Friday 17 December 2010

Schubert's B flat sonata D 960 is definitely one of my top works for listening to. I got to know it decades ago via an LP with Clifford Curzon. I now have thirteen recordings of the piece which is, for me, at the very peak of piano sonatas. Recently The Gramophone magazine ran a brief survey of the 113 (!) known recordings. That by Wilhelm Kempff came out top, so I took it off the shelf and listened to it again. For my taste, it's very good but with a slight air of routine; it doesn't sound as if it were that special a piece for Kempff on that day. Curzon is still very good (especially in the second movement) but, for me, his playing of the piece is too studied and too precious, and he does not make the all-important (for me) exposition repeat in the first movement.

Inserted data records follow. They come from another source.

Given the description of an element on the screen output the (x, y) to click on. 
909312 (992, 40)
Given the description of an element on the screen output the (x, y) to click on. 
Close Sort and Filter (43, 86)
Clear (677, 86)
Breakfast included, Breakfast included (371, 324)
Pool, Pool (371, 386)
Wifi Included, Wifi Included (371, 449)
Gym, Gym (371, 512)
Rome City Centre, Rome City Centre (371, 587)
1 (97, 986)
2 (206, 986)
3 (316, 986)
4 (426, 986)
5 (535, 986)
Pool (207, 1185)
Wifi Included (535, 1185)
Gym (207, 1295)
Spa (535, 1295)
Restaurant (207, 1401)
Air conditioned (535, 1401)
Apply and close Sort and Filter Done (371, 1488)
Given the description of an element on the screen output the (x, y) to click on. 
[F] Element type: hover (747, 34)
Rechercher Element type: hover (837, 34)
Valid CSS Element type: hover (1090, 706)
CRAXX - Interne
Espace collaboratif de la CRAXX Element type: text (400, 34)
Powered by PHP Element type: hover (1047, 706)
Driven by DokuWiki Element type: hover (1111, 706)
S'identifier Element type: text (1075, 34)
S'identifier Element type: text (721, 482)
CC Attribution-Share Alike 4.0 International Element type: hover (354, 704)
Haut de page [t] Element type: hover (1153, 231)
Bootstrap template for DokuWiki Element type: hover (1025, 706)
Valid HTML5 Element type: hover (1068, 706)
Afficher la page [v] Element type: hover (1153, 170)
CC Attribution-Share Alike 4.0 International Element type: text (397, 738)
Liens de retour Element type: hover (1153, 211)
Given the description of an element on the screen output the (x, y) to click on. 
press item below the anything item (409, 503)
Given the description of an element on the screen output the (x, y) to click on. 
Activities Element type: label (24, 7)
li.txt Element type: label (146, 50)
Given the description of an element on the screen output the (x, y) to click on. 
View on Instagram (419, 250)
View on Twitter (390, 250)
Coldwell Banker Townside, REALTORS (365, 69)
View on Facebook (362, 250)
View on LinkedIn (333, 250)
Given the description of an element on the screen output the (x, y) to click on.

I have previously praised the recording by Leif Ove Andsnes so I took that off the shelf. I still like it very much. Andsnes plays with a simplicity and naturalness that makes one imagine Schubert is in the room. Much of the music is resigned and world-weary and does not need elaborate pointing by the pianist. Andsnes makes the first movement repeat (as does Richter) and I think it is very necessary for the overall form of the work (presumably so did Schubert, which is why he wrote some extra bars as lead-in to the repeat). I must go back to Richter (a performance in Moscow that I like) and also re-sample the recording by "Joyce Hatto" -- who was actually playing I know not, but I remember liking the performance a few years ago.